***** The data *****
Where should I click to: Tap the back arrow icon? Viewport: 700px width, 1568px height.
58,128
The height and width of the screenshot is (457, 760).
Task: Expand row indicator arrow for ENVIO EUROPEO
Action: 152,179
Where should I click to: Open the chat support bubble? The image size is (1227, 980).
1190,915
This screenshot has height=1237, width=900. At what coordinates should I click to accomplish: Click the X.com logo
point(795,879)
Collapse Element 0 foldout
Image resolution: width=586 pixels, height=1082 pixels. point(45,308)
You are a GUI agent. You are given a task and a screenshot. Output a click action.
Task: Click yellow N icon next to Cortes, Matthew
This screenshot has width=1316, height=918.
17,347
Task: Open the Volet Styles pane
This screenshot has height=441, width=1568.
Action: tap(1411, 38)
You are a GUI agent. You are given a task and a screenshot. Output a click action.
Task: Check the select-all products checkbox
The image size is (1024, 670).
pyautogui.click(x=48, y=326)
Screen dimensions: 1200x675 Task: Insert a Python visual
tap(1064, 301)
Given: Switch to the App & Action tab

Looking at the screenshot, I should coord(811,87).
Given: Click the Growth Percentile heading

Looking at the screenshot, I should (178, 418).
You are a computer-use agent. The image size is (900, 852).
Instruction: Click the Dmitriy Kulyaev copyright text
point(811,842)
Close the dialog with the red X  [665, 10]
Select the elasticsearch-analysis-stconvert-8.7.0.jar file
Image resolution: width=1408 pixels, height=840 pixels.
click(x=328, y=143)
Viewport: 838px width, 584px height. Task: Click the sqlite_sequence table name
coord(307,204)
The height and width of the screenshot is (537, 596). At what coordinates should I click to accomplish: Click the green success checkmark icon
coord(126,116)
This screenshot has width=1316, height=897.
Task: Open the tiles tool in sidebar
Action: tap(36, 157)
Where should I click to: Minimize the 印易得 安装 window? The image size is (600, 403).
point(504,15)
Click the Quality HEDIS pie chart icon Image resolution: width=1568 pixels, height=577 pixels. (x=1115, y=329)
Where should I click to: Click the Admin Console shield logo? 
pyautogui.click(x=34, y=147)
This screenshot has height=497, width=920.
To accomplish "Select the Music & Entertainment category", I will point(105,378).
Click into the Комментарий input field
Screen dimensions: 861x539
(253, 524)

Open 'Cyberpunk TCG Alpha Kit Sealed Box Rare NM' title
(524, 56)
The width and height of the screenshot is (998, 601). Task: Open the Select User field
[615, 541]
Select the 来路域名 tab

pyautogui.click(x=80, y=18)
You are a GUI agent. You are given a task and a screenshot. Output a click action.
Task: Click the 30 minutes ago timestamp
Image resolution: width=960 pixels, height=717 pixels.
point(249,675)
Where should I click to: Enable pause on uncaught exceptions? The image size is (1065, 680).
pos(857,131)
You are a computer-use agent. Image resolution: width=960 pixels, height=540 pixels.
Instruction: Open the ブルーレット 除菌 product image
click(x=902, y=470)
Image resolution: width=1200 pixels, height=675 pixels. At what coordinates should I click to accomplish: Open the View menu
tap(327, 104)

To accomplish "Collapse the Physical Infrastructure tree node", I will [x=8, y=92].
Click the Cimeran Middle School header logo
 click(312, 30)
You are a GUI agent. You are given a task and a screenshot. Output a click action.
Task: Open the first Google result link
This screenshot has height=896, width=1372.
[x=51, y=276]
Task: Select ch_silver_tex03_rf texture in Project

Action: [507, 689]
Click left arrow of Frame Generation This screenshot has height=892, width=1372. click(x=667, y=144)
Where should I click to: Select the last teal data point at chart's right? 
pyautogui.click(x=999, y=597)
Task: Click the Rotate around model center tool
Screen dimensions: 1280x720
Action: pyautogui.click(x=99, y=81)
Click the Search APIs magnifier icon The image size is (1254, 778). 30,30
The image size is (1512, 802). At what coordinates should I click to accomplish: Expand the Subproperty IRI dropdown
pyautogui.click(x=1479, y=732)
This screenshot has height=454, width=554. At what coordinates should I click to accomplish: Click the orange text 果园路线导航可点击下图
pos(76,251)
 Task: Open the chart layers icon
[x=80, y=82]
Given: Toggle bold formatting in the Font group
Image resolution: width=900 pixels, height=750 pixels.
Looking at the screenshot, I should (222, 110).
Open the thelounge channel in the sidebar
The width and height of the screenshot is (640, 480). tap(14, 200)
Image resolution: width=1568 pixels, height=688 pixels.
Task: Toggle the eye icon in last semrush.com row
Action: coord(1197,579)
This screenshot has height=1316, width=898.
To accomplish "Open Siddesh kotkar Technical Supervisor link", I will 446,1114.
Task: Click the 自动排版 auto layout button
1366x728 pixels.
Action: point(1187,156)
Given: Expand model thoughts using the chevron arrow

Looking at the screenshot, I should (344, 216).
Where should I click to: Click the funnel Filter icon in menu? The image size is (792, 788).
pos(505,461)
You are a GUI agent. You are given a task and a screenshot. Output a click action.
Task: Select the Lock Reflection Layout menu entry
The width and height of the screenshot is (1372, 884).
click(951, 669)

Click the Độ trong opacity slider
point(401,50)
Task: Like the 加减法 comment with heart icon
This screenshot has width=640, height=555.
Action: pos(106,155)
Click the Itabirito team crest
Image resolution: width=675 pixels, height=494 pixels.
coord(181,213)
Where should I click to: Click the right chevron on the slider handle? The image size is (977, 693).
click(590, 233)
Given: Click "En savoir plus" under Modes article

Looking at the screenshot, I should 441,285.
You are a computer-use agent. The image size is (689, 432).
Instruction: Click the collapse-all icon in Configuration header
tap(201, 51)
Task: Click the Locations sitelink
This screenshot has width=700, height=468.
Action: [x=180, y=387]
*****
§ **Aim**: Could you collect every line of the listing above that contains the word "icon"?

§ **Answer to the exercise**:
Where should I click to: Tap the back arrow icon? Viewport: 700px width, 1568px height.
Task: Click yellow N icon next to Cortes, Matthew
The height and width of the screenshot is (537, 596). At what coordinates should I click to accomplish: Click the green success checkmark icon
Click the Quality HEDIS pie chart icon Image resolution: width=1568 pixels, height=577 pixels. (x=1115, y=329)
Click the Search APIs magnifier icon The image size is (1254, 778). 30,30
 Task: Open the chart layers icon
Task: Toggle the eye icon in last semrush.com row
Where should I click to: Click the funnel Filter icon in menu? The image size is (792, 788).
Task: Like the 加减法 comment with heart icon
Instruction: Click the collapse-all icon in Configuration header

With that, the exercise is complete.